アブノーマルとか、変態とか、フェティシズムとか色々呼び方あると思いますが、この本のテーマは破壊的に強烈。
動物性愛です。
獣姦ともいいますが、それはあくまでも日本語的な表現でその真相は曖昧、というかタブーとして無かったことになってます。
平たく言えば、究極の動物への愛の表現として動物との性行為を含む性的嗜好です。
人類学名的にはズーフィリア、略してズーです。
著者は20代の頃に壮絶なDVを受け、愛とは何かがわからなくなり、性行為の意味合いを単なる性器どうしの結合としか見出せなくなります。
人間としての自分を取り戻すために学術に取り組む決意をし、突き当たったテーマがズーでした。

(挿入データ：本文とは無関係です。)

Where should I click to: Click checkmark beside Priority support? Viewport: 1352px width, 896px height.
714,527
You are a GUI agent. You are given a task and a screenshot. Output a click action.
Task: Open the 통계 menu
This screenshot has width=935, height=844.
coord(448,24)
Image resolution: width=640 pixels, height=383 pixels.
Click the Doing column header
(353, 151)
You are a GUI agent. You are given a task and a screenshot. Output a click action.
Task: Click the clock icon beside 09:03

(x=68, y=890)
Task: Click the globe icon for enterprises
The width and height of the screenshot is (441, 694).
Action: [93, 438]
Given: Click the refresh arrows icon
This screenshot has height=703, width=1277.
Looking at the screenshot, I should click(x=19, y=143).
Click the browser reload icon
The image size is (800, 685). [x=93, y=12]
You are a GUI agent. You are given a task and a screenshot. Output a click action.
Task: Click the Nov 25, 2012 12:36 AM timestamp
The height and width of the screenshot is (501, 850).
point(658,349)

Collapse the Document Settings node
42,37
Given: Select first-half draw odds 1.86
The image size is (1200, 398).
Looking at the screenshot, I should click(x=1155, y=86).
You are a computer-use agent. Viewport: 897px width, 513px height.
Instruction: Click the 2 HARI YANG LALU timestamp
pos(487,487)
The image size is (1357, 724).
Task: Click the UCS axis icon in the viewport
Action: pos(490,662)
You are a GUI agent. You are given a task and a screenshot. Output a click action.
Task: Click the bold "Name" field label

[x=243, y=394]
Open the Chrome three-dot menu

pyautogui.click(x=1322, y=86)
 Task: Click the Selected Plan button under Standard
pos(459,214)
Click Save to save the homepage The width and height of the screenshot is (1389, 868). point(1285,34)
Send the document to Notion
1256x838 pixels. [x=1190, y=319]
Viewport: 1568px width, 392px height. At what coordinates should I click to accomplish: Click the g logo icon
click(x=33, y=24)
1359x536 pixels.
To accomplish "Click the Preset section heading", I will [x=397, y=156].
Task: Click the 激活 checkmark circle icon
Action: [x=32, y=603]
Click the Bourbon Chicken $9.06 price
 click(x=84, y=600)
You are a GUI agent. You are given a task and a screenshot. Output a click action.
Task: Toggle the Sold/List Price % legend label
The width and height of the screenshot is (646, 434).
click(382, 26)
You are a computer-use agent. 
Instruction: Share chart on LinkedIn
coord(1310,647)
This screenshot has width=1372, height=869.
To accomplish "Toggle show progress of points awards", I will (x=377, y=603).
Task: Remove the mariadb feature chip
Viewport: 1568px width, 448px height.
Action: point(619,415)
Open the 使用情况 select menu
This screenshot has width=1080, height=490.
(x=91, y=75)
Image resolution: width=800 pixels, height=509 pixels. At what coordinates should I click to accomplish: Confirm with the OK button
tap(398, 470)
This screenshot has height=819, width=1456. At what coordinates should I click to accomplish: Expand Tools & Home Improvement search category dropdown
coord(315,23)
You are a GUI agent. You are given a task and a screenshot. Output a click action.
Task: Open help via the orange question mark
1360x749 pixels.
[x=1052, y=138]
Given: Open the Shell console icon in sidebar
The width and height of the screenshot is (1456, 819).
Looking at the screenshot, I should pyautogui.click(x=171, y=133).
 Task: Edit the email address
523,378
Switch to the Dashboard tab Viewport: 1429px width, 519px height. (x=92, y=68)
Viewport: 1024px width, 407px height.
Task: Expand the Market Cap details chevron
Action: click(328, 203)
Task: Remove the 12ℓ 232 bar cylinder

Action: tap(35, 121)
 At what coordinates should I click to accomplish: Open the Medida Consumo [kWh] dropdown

日本でもLGBTが認知され、一定の理解はされつつも更なるマイノリティへと深く理解しようと当事者のいるドイツに向かいます。
そこで実際にズー達のコミュニティと生活を共にし、ペットではないパートナーとしての動物たちとの関係性を丁寧に紐解いていきます。
タブーとされるものは一般的には理解されがたい文化であるからこそタブーなのであり、その善悪を判断するのは一体なんなのか。
たまたま動物を愛しすぎてしまったのです。
私も犬に対して異常ともいえる愛を注いでいます。
ウチのウィーちゃんはペットではなく友達でもなく唯一の存在です。
実際に一緒に寝てましたし、夏場にほぼ全裸な私は元々全裸である犬と一緒に寝ている事を冷静に考えればオスの9歳とオスの41歳が抱き合って舐め合ってキンタマを揉みながら一晩を過ごしているわけです。
ドイツにあるズーのコミュニティには様々なズーがあり、必ずしも動物との性行為が前提としてあるわけではなく、肉体的にプラトニックな関係性でありながらも犬のことを妻と呼び、全てを妻のために捧げるズーも取り上げられています。
核心の性行為の形も様々で人間の男性がオスを愛するズー・ゲイや、メス同士のズー・レズビアン、ゲイも猫型とタチ型の2パターンがあるようです。
車椅子の女性がオスの大型犬との愛を育む例も紹介されます
人間を動物の一種として考えるとき、性欲という本能的生理現象は人間だけに備わっているものではなく、犬や馬にもあるものだとズーは考えます。
要するに彼らもその気になるのだと。
言葉を媒介しない関係性において、本当のところは誰にもわかりませんが、言葉がなければコミュニケーションとは成立しないのか。
言葉があることによるメリットもあれば、言葉がないことによる深い結びつきというものもあるように思います。
ウチの次男はまだ0歳。腹が減ったのか、ウンコしたいのか、眠いのか、
犬も散歩なのかゴハンなのか遊んで欲しいのかは言葉がなくてもわかります。
本能のままである乳児や動物は言葉がないから嘘をつきません。
ズーたちはパートナーの動物とペットをハッキリと分け、パートナーとなる動物には、本人にパーソナリティを見出し、そこには対等で平等な関係性を構築しようとします。
セクシャリティに善悪があるのか、という事は本質的ではなく、ズーとパートナーの動物は言葉もなく血縁もない別の種の動物でありながら、その結びつきは非常にピュアです。
ゲスト側なのかホスト側なのかという立場によって自分と相手を使い分け、相手が同じ人間なのに対等に扱うことが出来ないような大人が殆どの人間社会において、嘘のない純度100%の愛をくれる動物とズーとの存在がどういう位置づけなのかという点にセクシャリティはあまり関係がないように思います。
都市化が進むにつれて動物的では無くなってしまった人間は、別の種である犬や馬と愛情を注ぎ込んで動物的な本能を取り戻しているのかもしれません。
この本を読んで、世界観や景色がガラリと変わりました。